During tutorial it often happened that I would make out the happy signs that the living room was crowded with guests who had come for tea and drinks. Nothing was more welcome than the muted sound of the doorbell, followed by the rehearsed startled ecstasy of Abdou’s exclamations as he opened the door to Mr. or Mrs. So-and-so and the tap of shoes on the hard wooden floor leading into the living room.
One evening, Monsieur al-Malek dawdled a bit longer than usual before leaving the foyer, and it was there that he ran into my mother who, more out of courtesy than inclination, asked him to join the guests for tea. He resisted, but on being urged once more, consented, and then took off his coat, which he had just put on, gave Aziza his hat, and stood at the entrance to the living room, rubbing his hands as though he had just walked in from the cold. There he was hailed by my father, who liked him even less than my mother did but had a lot of respect for a man who everyone said was a very learned teacher.

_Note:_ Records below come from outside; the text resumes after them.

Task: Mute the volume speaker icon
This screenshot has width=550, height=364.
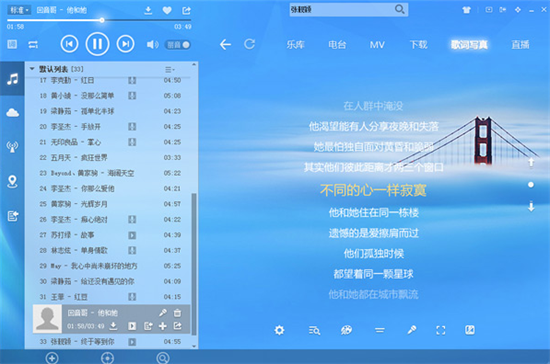Action: pyautogui.click(x=152, y=45)
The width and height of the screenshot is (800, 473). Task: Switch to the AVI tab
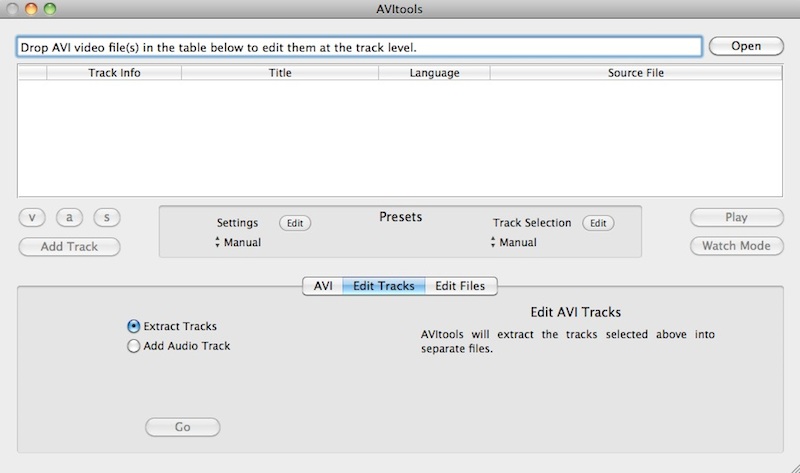click(323, 286)
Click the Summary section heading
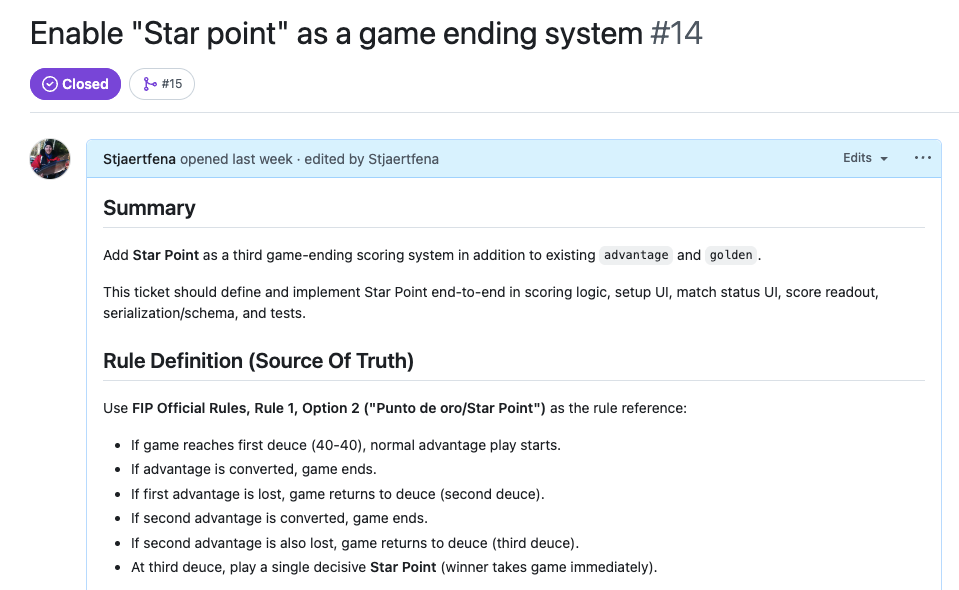 coord(149,208)
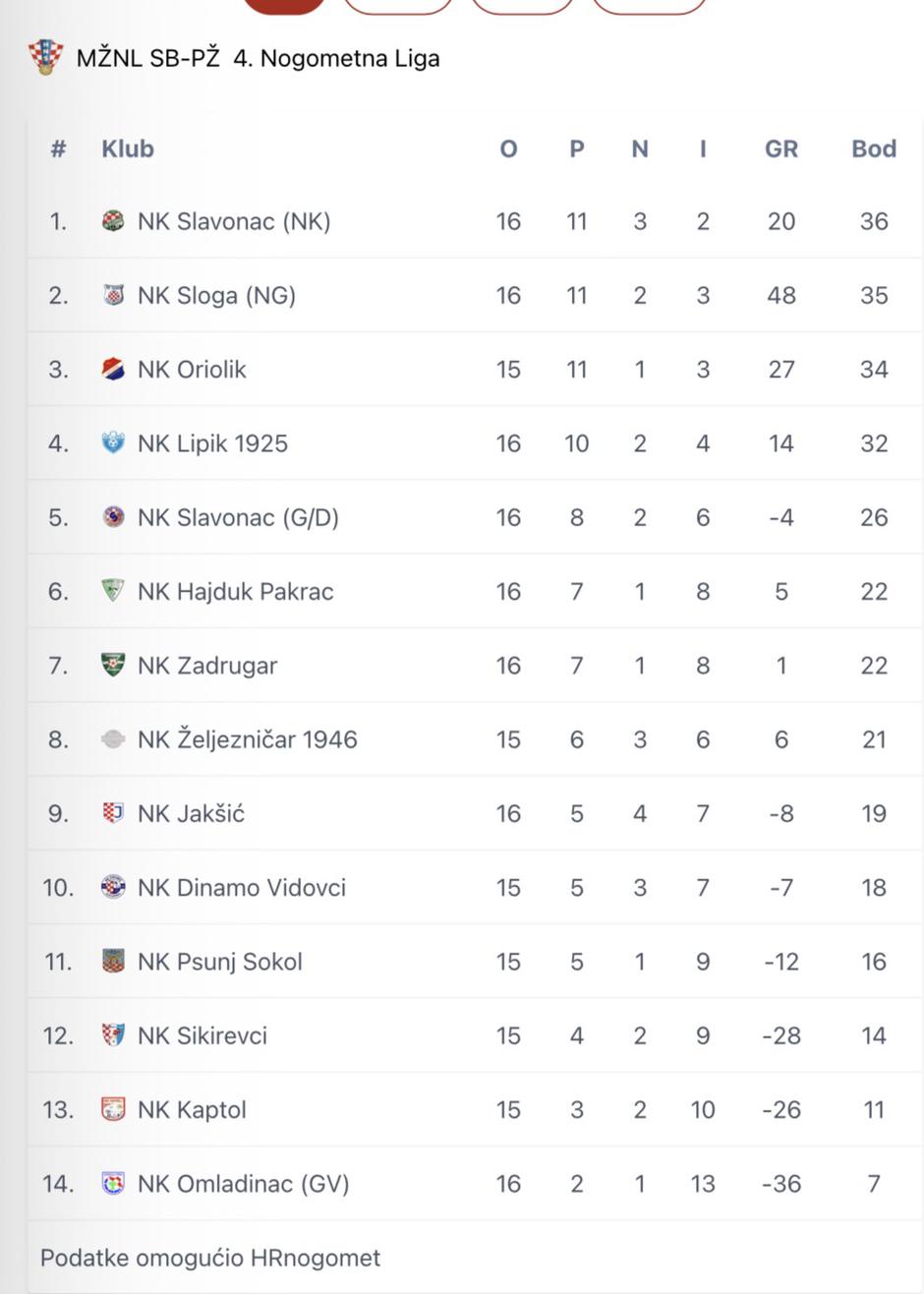Click the Croatian federation logo beside league title
Image resolution: width=924 pixels, height=1294 pixels.
(x=45, y=57)
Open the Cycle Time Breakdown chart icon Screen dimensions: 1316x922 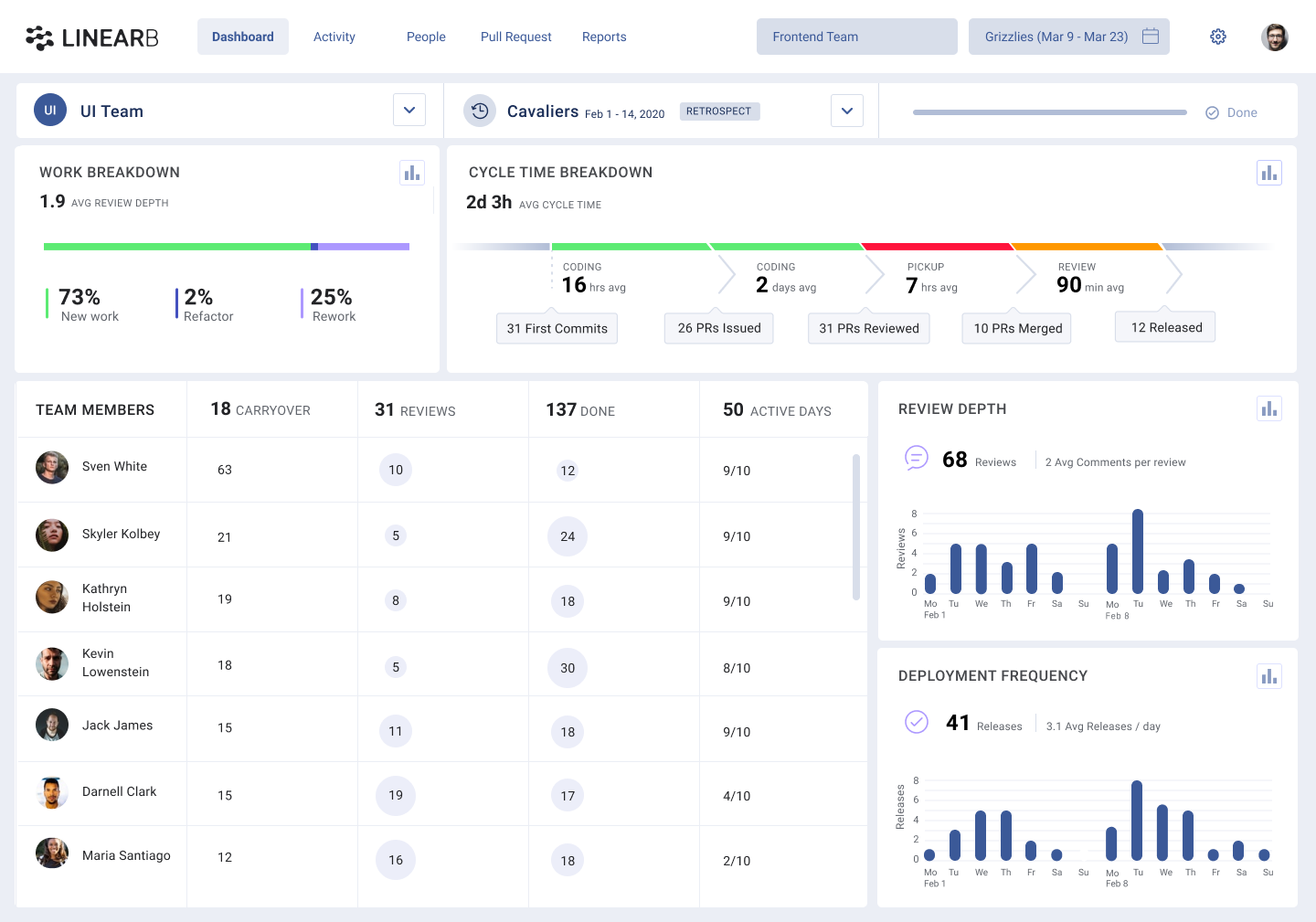(x=1268, y=173)
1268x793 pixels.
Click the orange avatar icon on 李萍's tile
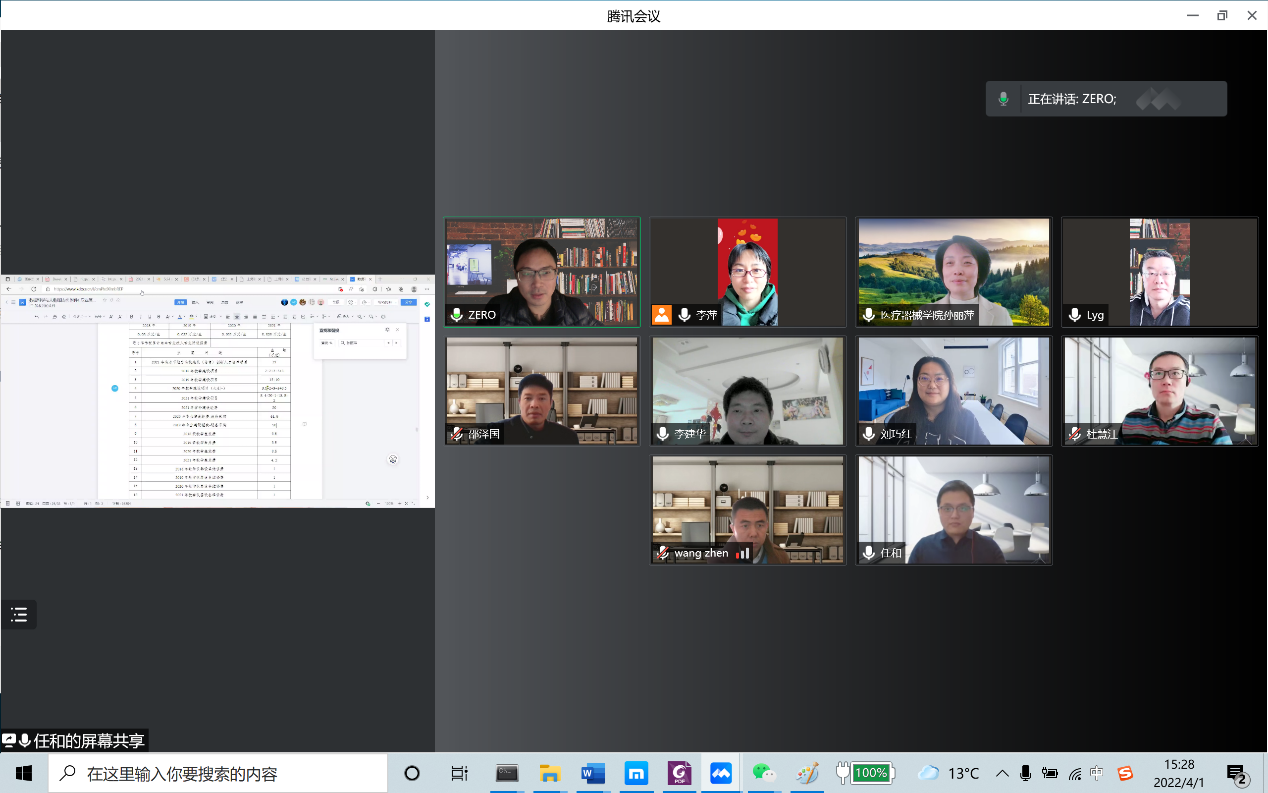coord(662,315)
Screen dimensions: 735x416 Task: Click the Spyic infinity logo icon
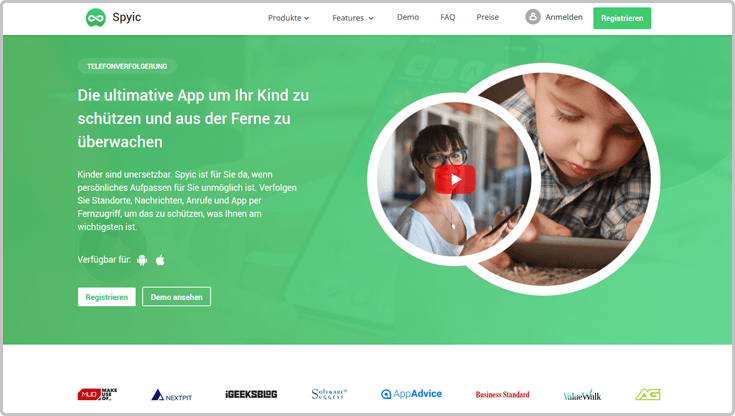coord(96,18)
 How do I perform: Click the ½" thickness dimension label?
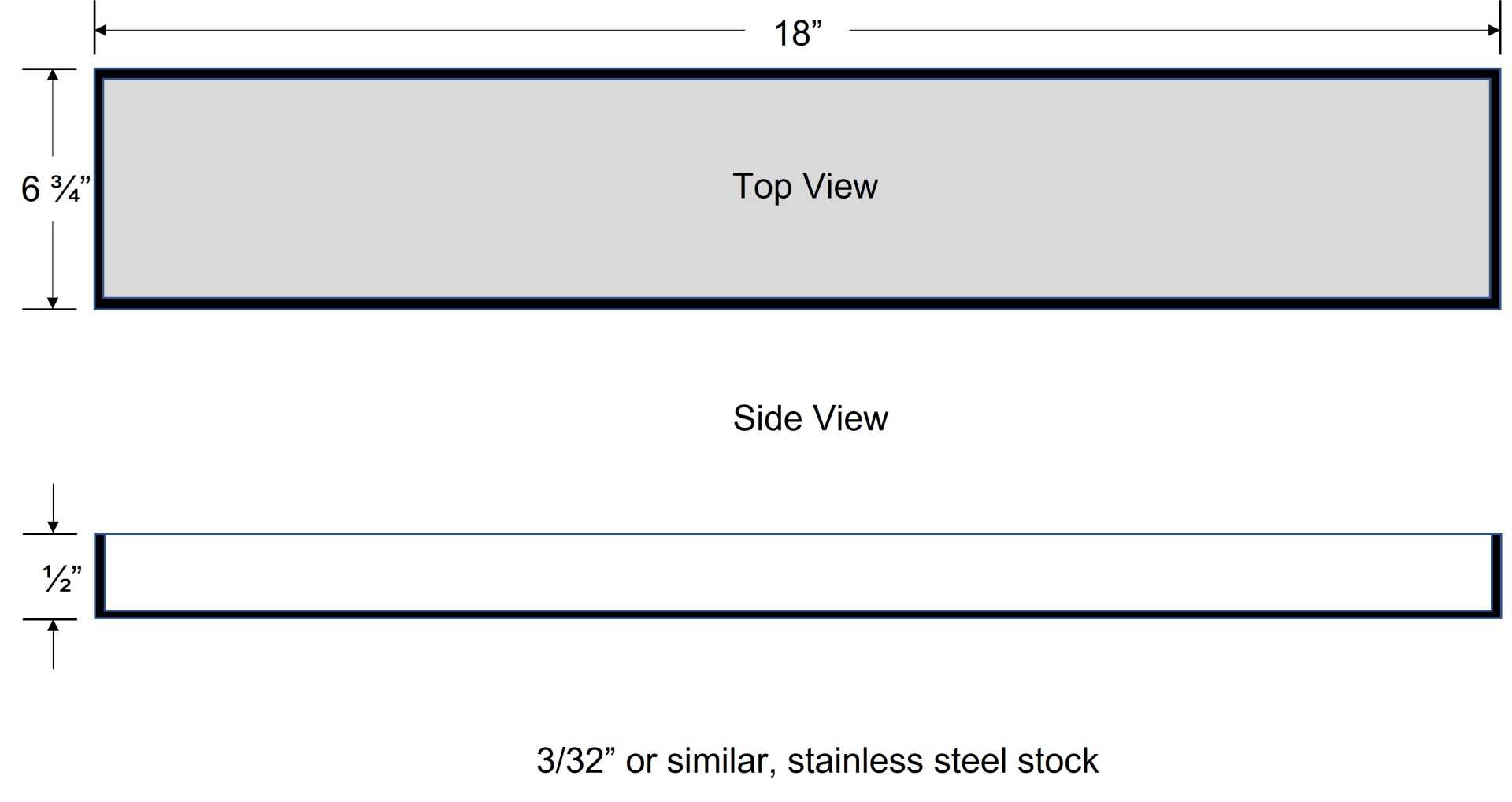pyautogui.click(x=61, y=578)
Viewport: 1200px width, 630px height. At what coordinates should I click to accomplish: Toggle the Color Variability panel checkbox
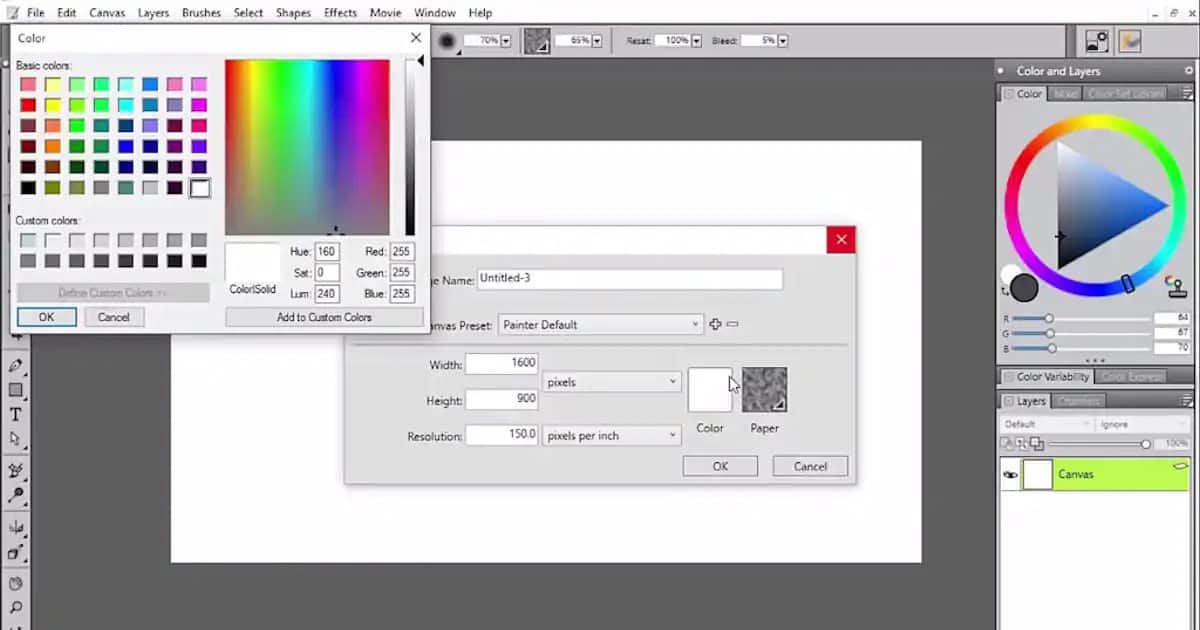1009,375
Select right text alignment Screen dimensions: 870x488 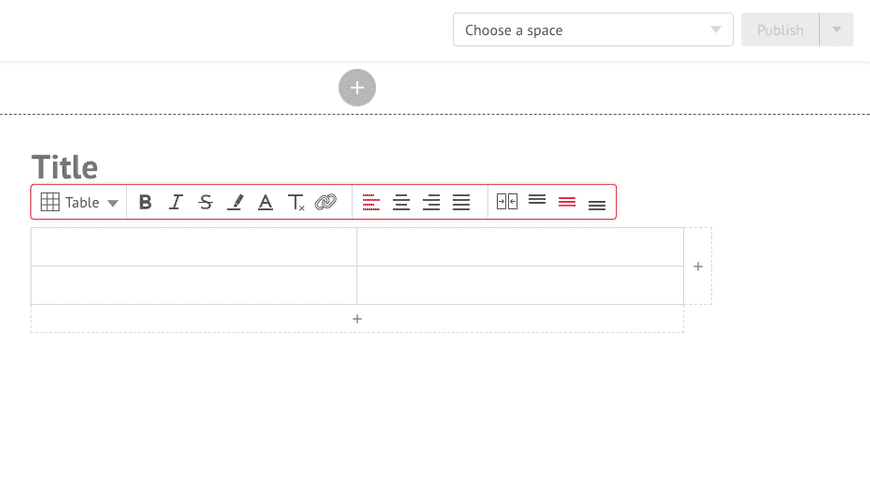tap(431, 202)
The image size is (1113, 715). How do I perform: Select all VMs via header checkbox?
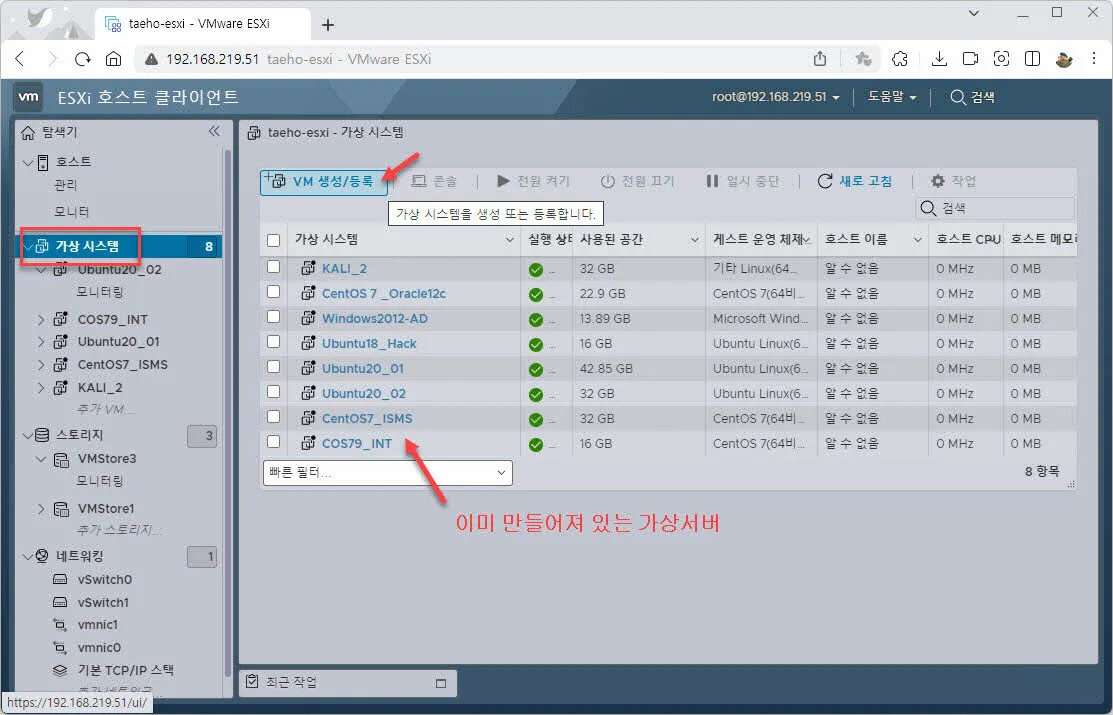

My father poured scotch into his glass, threw in a large ice cube, and then asked him whether he wanted it plain or with Vichy water. “Vichy, Vichy,” said Monsieur al-Malek as though he always drank scotch with Vichy water. He sipped it once and said it was excellent. “Jo
hnnie Walker, naturally!” he added. “I can’t stand this man,” whispered Aunt Flora, who was also there among the guests that evening and whose voice was totally drowned out by the sound of traffic rising from the avenue. Mother had kept the balcony windows open that night, and scented drafts from the Smouha plantations and from the jasmine someone had brought blended in with the intimate, stale smell of cigarettes, giving our living room a sensual, luxuriant air.
Suddenly, there was a ring at the door. Abdou was heard shutting the kitchen door leading to the main entrance, and before he had time to proclaim his pleasure, a loud voice thundered, with Abdou finally appearing at the living room door holding a gentleman’s wide-brimmed hat in his hand. Behind him was the gentleman himself, trailed by his wife. “But it’s Ughetto!” shouted my grandmother.
“And Ugo it is,” he said storming into our living room with strides that screamed “Make way.” “For you, for you, and for you. More I couldn’t get,” he said as he distributed presents from his most recent trip abroad. He had brought ten prized Tobler chocolate bars, which the company—including Monsieur al-Malek, my grandmother, Madame Marie, and Abdou—devoured on the spot. Signor Ugo had also brought my mother an immense bottle of Crêpe de Chine, for me a child’s Plutarch’s Lives, for my father the latest edition of the Larousse dictionary—things one could no longer buy in Egypt. Our last Larousse dated back six years.
“Ugo, you’re an angel,” said my grandmother as she unpacked and stared at the hand blender he had brought her from France. “This is a miracle.” Everyone sat and admired the small device with its tiny helical blades. They had never seen anything like it. “How does it work?” asked Madame Salama. “I’ll show you right now,” said Signor Ugo’s wife. Almost the entire living room marched to the kitchen to watch my grandmother whip up one-minute mayonnaise. A whir was heard in the kitchen, and sixty seconds later my grandmother, followed by a retinue of exultant ladies, returned victorious, brandishing a large glass containing a yellowish paste which she held out in her right hand as the Statue of Liberty holds out her beacon. Everyone wanted to try.